Exercise inputs:
___
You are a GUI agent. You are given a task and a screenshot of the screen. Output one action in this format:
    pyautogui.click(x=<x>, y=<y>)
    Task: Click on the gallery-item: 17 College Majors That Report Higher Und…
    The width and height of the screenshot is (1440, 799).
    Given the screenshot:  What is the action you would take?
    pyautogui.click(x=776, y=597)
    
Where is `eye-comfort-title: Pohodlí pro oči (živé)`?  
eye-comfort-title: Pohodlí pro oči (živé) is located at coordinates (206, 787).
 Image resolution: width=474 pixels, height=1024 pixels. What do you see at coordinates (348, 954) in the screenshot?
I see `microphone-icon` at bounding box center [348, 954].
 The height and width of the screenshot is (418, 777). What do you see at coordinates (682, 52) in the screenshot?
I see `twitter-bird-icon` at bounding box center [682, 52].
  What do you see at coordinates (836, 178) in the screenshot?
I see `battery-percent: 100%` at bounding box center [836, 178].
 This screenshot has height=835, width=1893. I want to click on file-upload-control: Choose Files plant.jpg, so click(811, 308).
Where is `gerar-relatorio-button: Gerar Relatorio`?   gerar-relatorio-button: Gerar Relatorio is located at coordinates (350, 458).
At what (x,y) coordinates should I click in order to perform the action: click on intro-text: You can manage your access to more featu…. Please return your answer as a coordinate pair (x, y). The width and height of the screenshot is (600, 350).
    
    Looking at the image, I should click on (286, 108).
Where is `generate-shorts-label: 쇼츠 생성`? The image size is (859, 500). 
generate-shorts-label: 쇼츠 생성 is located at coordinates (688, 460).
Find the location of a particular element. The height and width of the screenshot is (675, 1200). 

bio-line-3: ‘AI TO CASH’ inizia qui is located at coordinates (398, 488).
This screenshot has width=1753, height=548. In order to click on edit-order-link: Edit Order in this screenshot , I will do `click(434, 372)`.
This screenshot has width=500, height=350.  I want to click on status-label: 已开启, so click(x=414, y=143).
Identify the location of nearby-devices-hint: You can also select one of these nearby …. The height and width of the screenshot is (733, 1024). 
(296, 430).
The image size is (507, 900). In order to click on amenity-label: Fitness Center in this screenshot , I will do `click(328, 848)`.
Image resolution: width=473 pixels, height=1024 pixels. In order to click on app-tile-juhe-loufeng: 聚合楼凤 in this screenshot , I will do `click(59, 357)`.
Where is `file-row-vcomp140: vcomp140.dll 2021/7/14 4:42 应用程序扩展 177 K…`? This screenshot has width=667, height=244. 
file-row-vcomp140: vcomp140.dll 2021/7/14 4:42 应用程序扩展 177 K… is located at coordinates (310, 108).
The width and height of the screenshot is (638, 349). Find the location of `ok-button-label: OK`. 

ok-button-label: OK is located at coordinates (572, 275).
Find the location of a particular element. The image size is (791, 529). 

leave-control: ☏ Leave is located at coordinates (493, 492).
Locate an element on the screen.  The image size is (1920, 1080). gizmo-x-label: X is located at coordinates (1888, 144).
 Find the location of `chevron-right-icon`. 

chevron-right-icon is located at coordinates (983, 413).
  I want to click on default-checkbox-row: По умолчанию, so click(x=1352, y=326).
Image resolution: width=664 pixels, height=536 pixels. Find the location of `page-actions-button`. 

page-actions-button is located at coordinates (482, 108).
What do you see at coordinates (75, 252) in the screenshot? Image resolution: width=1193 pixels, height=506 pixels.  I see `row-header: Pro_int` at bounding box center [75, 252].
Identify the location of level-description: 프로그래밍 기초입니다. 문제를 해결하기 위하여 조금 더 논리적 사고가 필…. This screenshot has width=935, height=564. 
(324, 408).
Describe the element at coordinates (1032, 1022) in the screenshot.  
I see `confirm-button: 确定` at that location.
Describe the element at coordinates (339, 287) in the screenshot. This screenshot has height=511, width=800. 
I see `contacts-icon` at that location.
___
What is expected: Rewrite all the rows above, changing "Identify the location of" to "Find the position of" and leaving everything else the same.

Completed exercise:
You are a GUI agent. You are given a task and a screenshot of the screen. Output one action in this format:
    pyautogui.click(x=<x>, y=<y>)
    Task: Click on the gallery-item: 17 College Majors That Report Higher Und…
    The width and height of the screenshot is (1440, 799).
    Given the screenshot:  What is the action you would take?
    pyautogui.click(x=776, y=597)
    
Where is `eye-comfort-title: Pohodlí pro oči (živé)`?  
eye-comfort-title: Pohodlí pro oči (živé) is located at coordinates (206, 787).
 Image resolution: width=474 pixels, height=1024 pixels. What do you see at coordinates (348, 954) in the screenshot?
I see `microphone-icon` at bounding box center [348, 954].
 The height and width of the screenshot is (418, 777). What do you see at coordinates (682, 52) in the screenshot?
I see `twitter-bird-icon` at bounding box center [682, 52].
  What do you see at coordinates (836, 178) in the screenshot?
I see `battery-percent: 100%` at bounding box center [836, 178].
 This screenshot has height=835, width=1893. I want to click on file-upload-control: Choose Files plant.jpg, so click(811, 308).
Where is `gerar-relatorio-button: Gerar Relatorio`?   gerar-relatorio-button: Gerar Relatorio is located at coordinates (350, 458).
At what (x,y) coordinates should I click in order to perform the action: click on intro-text: You can manage your access to more featu…. Please return your answer as a coordinate pair (x, y). The width and height of the screenshot is (600, 350).
    
    Looking at the image, I should click on (286, 108).
Where is `generate-shorts-label: 쇼츠 생성`? The image size is (859, 500). 
generate-shorts-label: 쇼츠 생성 is located at coordinates (688, 460).
Find the location of a particular element. The height and width of the screenshot is (675, 1200). 

bio-line-3: ‘AI TO CASH’ inizia qui is located at coordinates (398, 488).
This screenshot has width=1753, height=548. In order to click on edit-order-link: Edit Order in this screenshot , I will do `click(434, 372)`.
This screenshot has width=500, height=350.  I want to click on status-label: 已开启, so click(x=414, y=143).
Find the position of nearby-devices-hint: You can also select one of these nearby …. The height and width of the screenshot is (733, 1024). 
(296, 430).
The image size is (507, 900). In order to click on amenity-label: Fitness Center in this screenshot , I will do `click(328, 848)`.
Image resolution: width=473 pixels, height=1024 pixels. In order to click on app-tile-juhe-loufeng: 聚合楼凤 in this screenshot , I will do `click(59, 357)`.
Where is `file-row-vcomp140: vcomp140.dll 2021/7/14 4:42 应用程序扩展 177 K…`? This screenshot has width=667, height=244. 
file-row-vcomp140: vcomp140.dll 2021/7/14 4:42 应用程序扩展 177 K… is located at coordinates (310, 108).
The width and height of the screenshot is (638, 349). Find the location of `ok-button-label: OK`. 

ok-button-label: OK is located at coordinates (572, 275).
Find the location of a particular element. The image size is (791, 529). 

leave-control: ☏ Leave is located at coordinates (493, 492).
Locate an element on the screen.  The image size is (1920, 1080). gizmo-x-label: X is located at coordinates (1888, 144).
 Find the location of `chevron-right-icon`. 

chevron-right-icon is located at coordinates (983, 413).
  I want to click on default-checkbox-row: По умолчанию, so click(x=1352, y=326).
Image resolution: width=664 pixels, height=536 pixels. Find the location of `page-actions-button`. 

page-actions-button is located at coordinates (482, 108).
What do you see at coordinates (75, 252) in the screenshot? Image resolution: width=1193 pixels, height=506 pixels.  I see `row-header: Pro_int` at bounding box center [75, 252].
Find the position of level-description: 프로그래밍 기초입니다. 문제를 해결하기 위하여 조금 더 논리적 사고가 필…. This screenshot has width=935, height=564. 
(324, 408).
Describe the element at coordinates (1032, 1022) in the screenshot.  
I see `confirm-button: 确定` at that location.
Describe the element at coordinates (339, 287) in the screenshot. This screenshot has height=511, width=800. 
I see `contacts-icon` at that location.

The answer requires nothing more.